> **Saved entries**

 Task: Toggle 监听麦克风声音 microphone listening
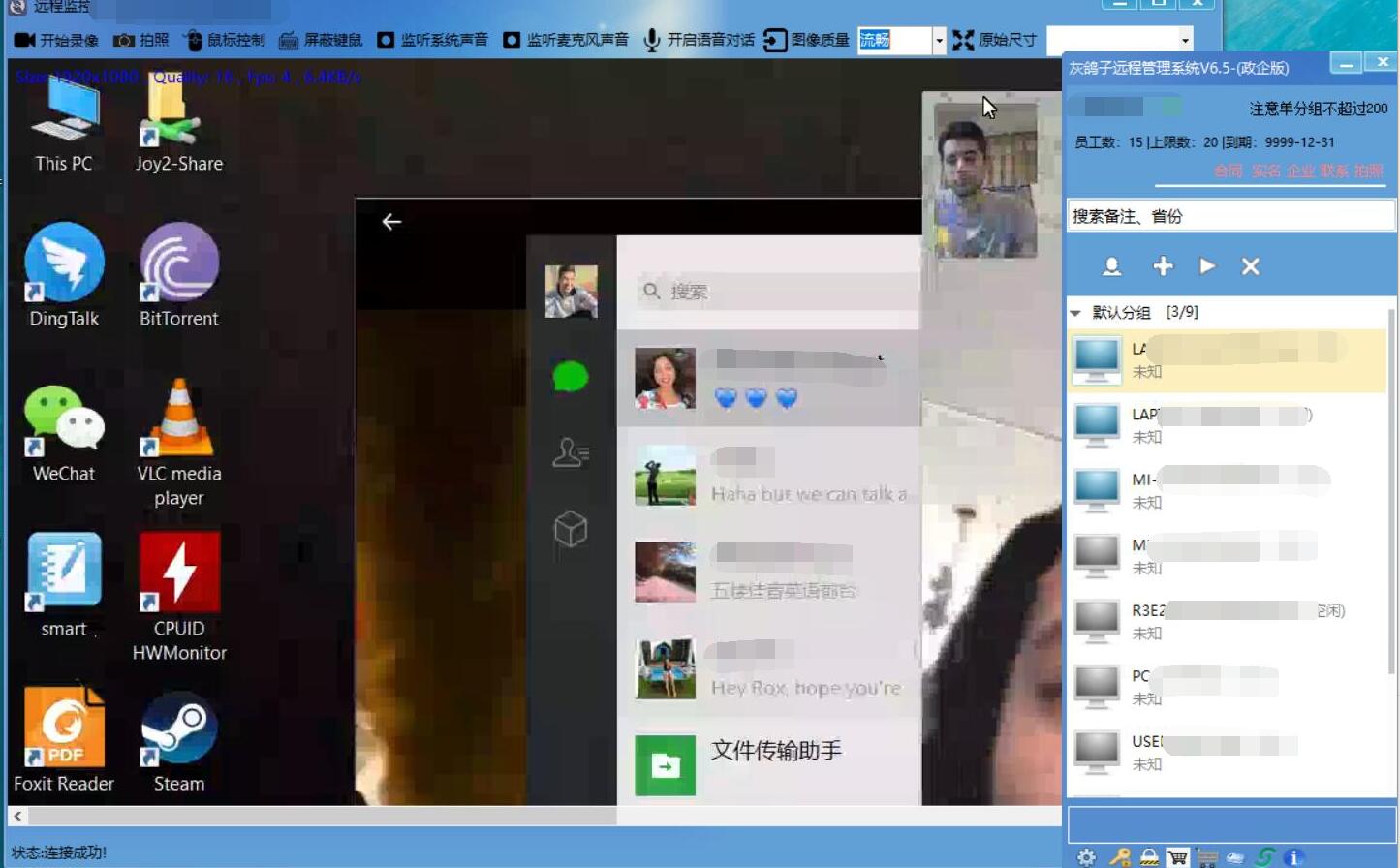[566, 40]
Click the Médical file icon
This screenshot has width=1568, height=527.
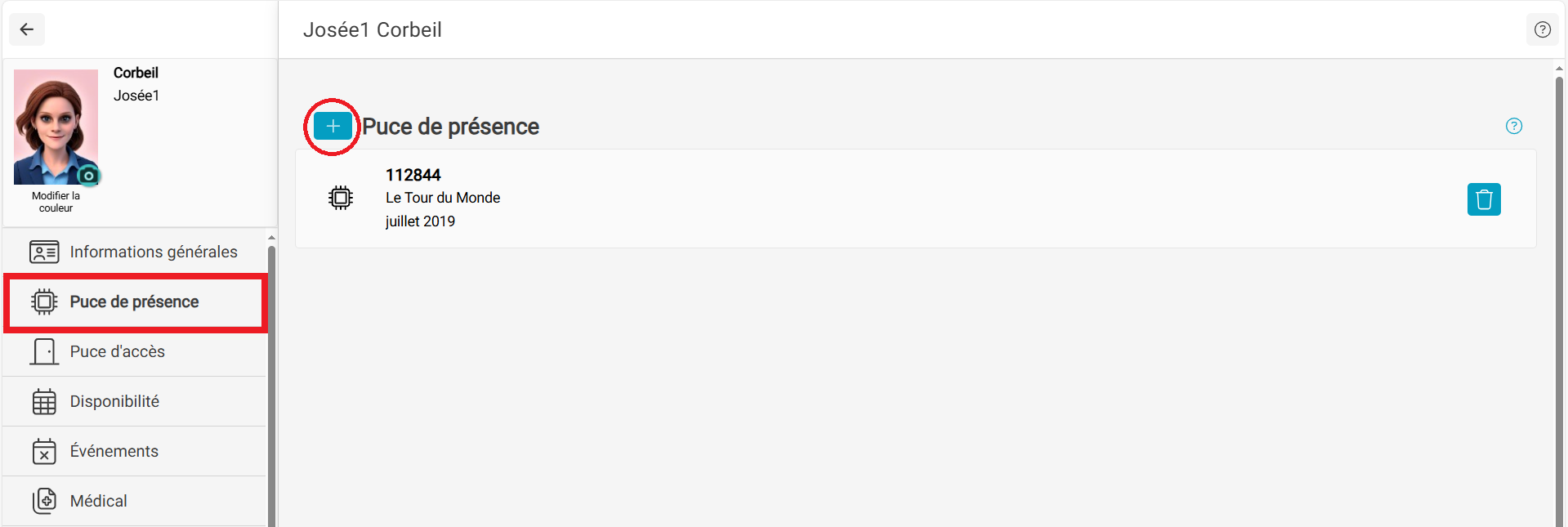click(x=44, y=501)
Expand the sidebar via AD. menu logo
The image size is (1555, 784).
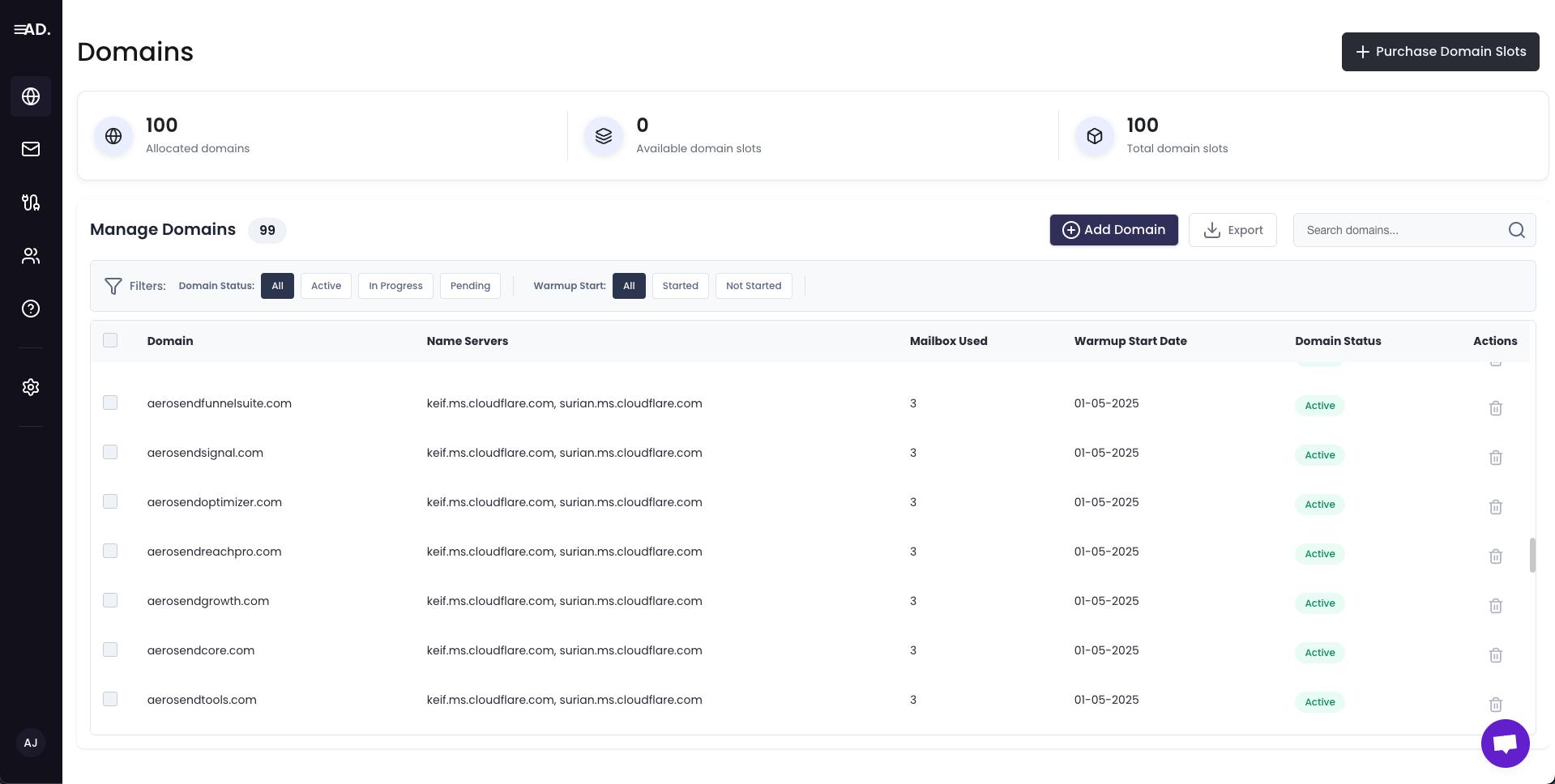[x=32, y=30]
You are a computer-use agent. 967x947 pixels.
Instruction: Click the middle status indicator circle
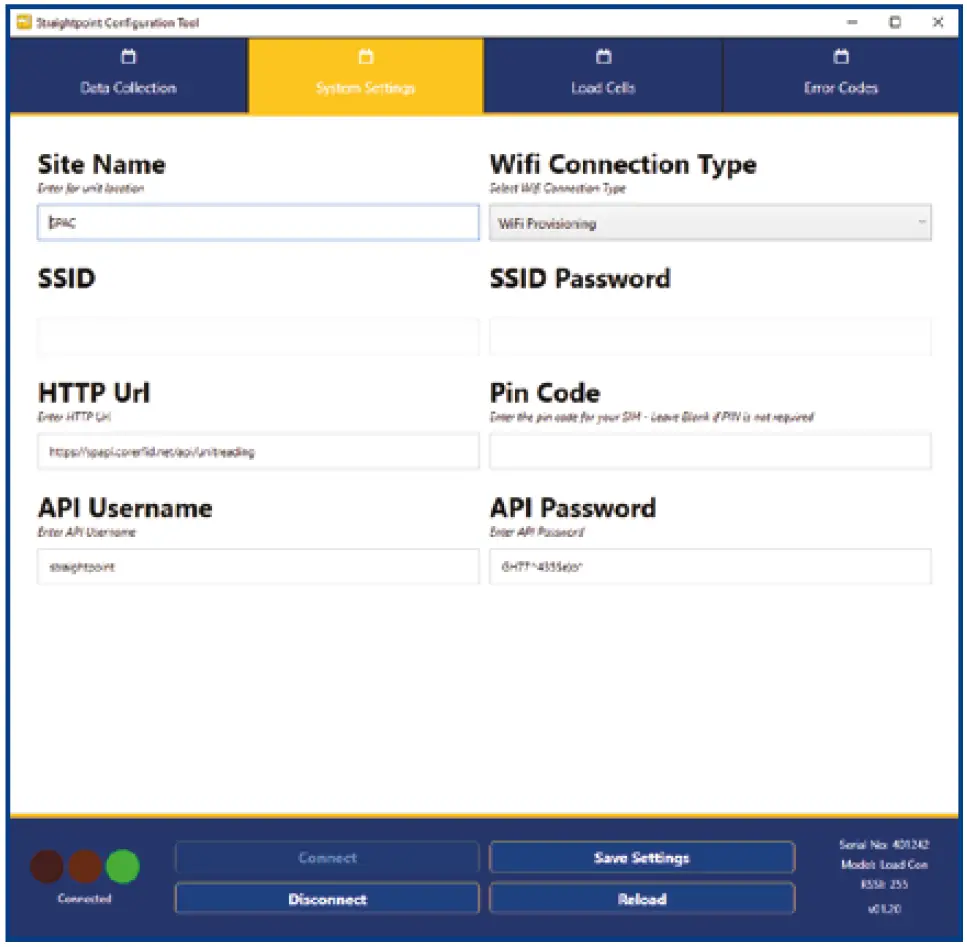pos(85,867)
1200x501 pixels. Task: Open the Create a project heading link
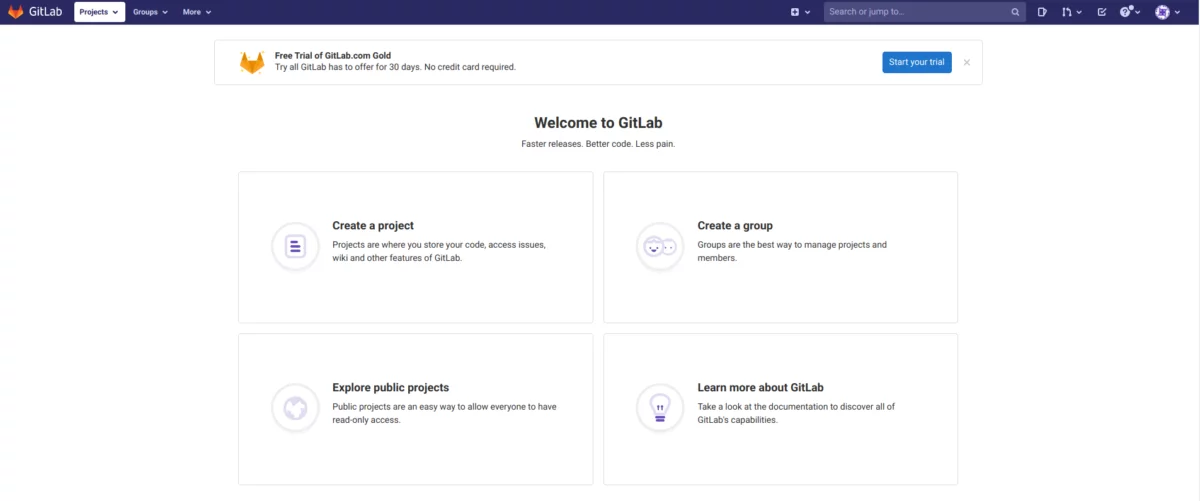point(373,226)
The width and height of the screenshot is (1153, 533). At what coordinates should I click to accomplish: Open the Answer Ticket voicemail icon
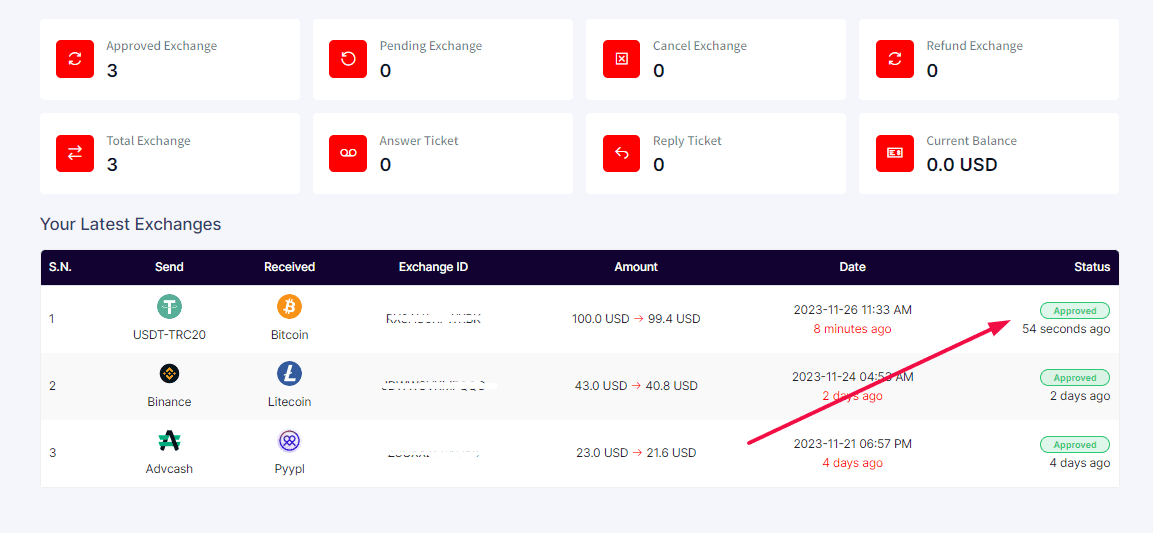tap(349, 153)
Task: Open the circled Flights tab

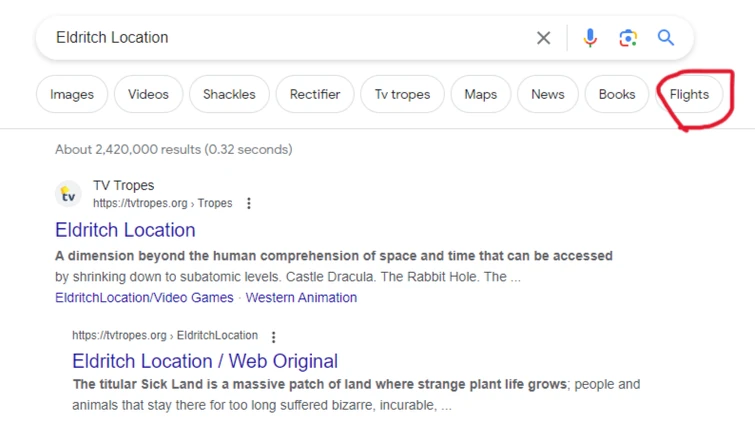Action: click(689, 94)
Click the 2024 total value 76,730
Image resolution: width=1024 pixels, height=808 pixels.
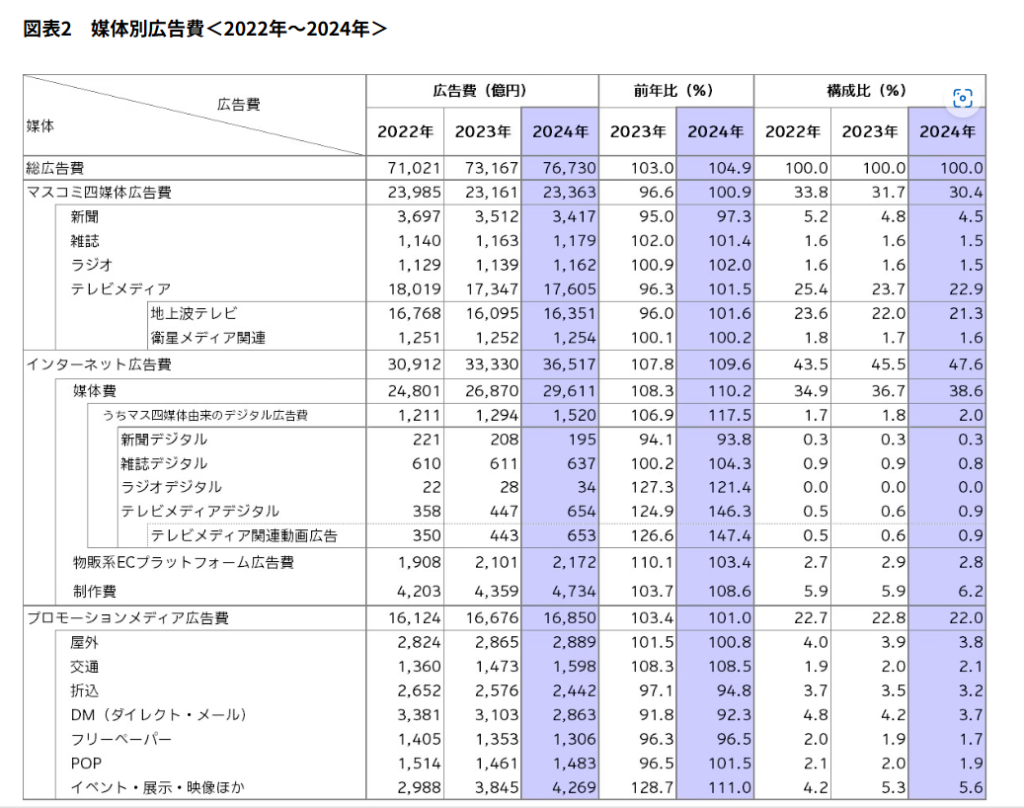coord(563,168)
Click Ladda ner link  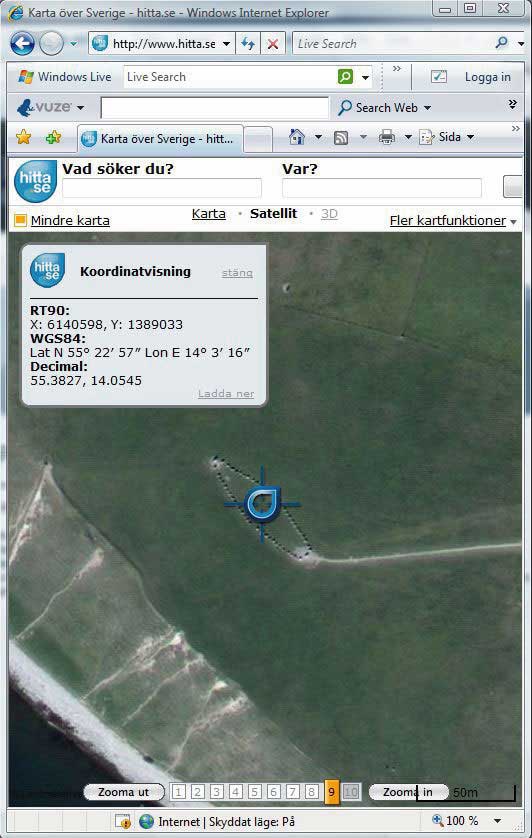(226, 394)
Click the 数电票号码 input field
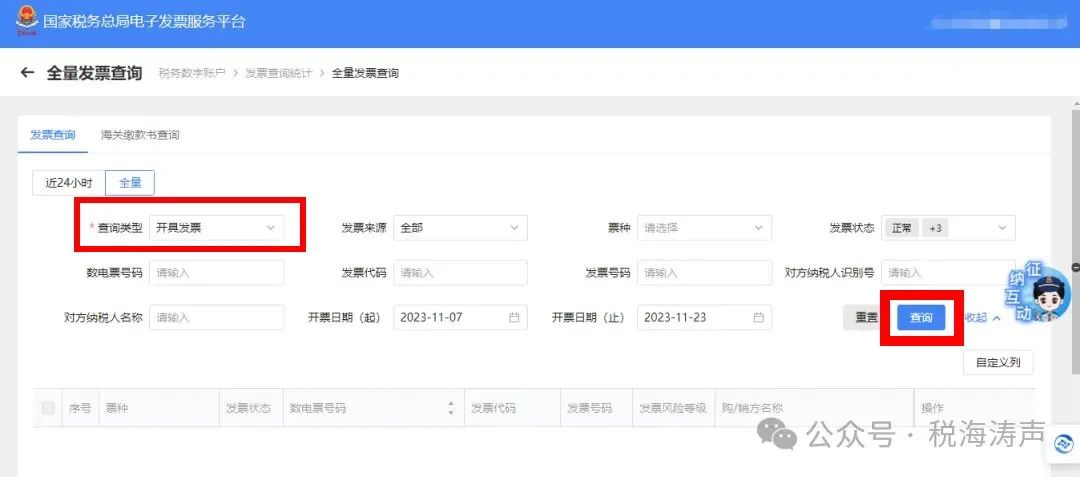Image resolution: width=1080 pixels, height=477 pixels. pos(216,272)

> **How to complete this task**
Extract the part of the records that opens with the line containing "Instruction: Click the" and closes with the line containing "Click the 2024 total value 76,730". Take only those lines, exactly, and no pictures.

> **Exercise answer**
Instruction: Click the middle status indicator circle
pos(85,867)
1200x501 pixels. Task: Open the Create a project heading link
point(373,226)
The width and height of the screenshot is (1153, 533). At what coordinates should I click to accomplish: Open the Answer Ticket voicemail icon
tap(349, 153)
Task: Open the circled Flights tab

Action: click(689, 94)
Click the 2024 total value 76,730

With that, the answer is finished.